おまけに、当時(93年)は、今みたいなこの「インディーズ」とか「路上」とかいわれる少し前でした。
僕が95年に路上を始めた時は、歌っている人なら聞いたことがあるが、路上で絵を売るのは珍しいといわれたものでした。
しかし、僕は始めた時から路上のパワーというものが期待以上だと思いました。
一言で言えばそれは集まってくる情報の多さといったらいいかもしれません。
路上にいればいるほど、ネットワークと言うものは広がるわけですから。
話はそれましたが、それで、まあもっともな理由で出版社とかとかかわるのは無理だったわけですが、自分の作品を受け手の目に届かせるということは何も出版社だけができることではありません。
本を作りたければ自分が出版社になればいいのです。
自分で本を作ってそれを本屋においてもらえばいいのです。
しかし、僕には本を作るお金はありませんでした。
そのころ、大学時代のAという友人が僕と何か会社をやろうともちかけてきて、僕は今書いたようなこと、つまり、自分で出版社を作り、自分達の芸術を受け手に伝え
ていくことをしようといいました。
本は無理でした、本はお金がかかる上に本の流通 は僕達には入れないほどのシステムができあがっていたからです。
それでTシャツを 作ろうとしましたが、それも高いのでやめ、結局、絵葉書を作ることにしました。
二 人でお金を出し合い、印刷所を探して絵葉書を10種類、500枚ずつ、計5000枚つくり ました。
自分たちでハガキを作り、お店に置いてもらおうとしたのです。
そういうことなのです。
自分の作品を受け手の元に届けるのはいくらでも方法があるのです。
自分で作品を作り、お店に置いてもらう。
お店がダメなら自分でお店を持つ、そのお金がないなら、路上で売る。
ね、考えればいくらだってできるわけですよ。
うまくいけばそこから一人歩きするわけですから。
僕は幸いなことにすぐお店に置いてもらえました。
吉祥寺のピンナップスさんと原宿の現代屋、それから下北沢のEXの3軒、が最初に僕の絵を認めてくれました。
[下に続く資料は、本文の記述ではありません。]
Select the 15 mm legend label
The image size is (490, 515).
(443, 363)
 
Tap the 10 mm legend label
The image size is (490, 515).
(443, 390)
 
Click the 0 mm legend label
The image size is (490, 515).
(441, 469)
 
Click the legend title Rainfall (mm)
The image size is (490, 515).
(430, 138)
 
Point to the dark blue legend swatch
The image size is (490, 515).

インディーズとメジャーの一番の違いはその組織力の違いです。
メジャー はもちろん大手ですから、つまらないと思える作品でもその営業力と広告力、それとできあがった流通のシステムで広く知られわたる事になります。
インディーズは、そこをも自分達で開拓していかなければならない。
今はwebというものがあって、昔よりはやり方によっては早く話題になることはできる。
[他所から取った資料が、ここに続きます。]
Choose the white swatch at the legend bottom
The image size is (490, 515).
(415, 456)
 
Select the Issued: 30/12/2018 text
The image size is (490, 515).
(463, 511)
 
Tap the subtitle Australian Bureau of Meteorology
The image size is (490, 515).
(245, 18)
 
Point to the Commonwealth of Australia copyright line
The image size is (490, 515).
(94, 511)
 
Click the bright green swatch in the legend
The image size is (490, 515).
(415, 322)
そう、インディーズでの成功とは、売れなくてもいいから話題になることなのです。
僕にとっての話ですが、結局インディーズであろうが、メジャーだろうが、自分の 作りたいものを自分の納得のいくかたちで出せればそれでいいのです。
それがいいものであったら、必ず手ごたえはあります。
というのは言うまでもなく、自分でいいと思ったものでも、自分で納得したものでも、受け手が何とも思わなければそれで終わりだからです。
基本的には自分のためにやっています。
それでお金になればなおよく 、さらにそれで人も喜ばせることが出来たらなおなおいいということです。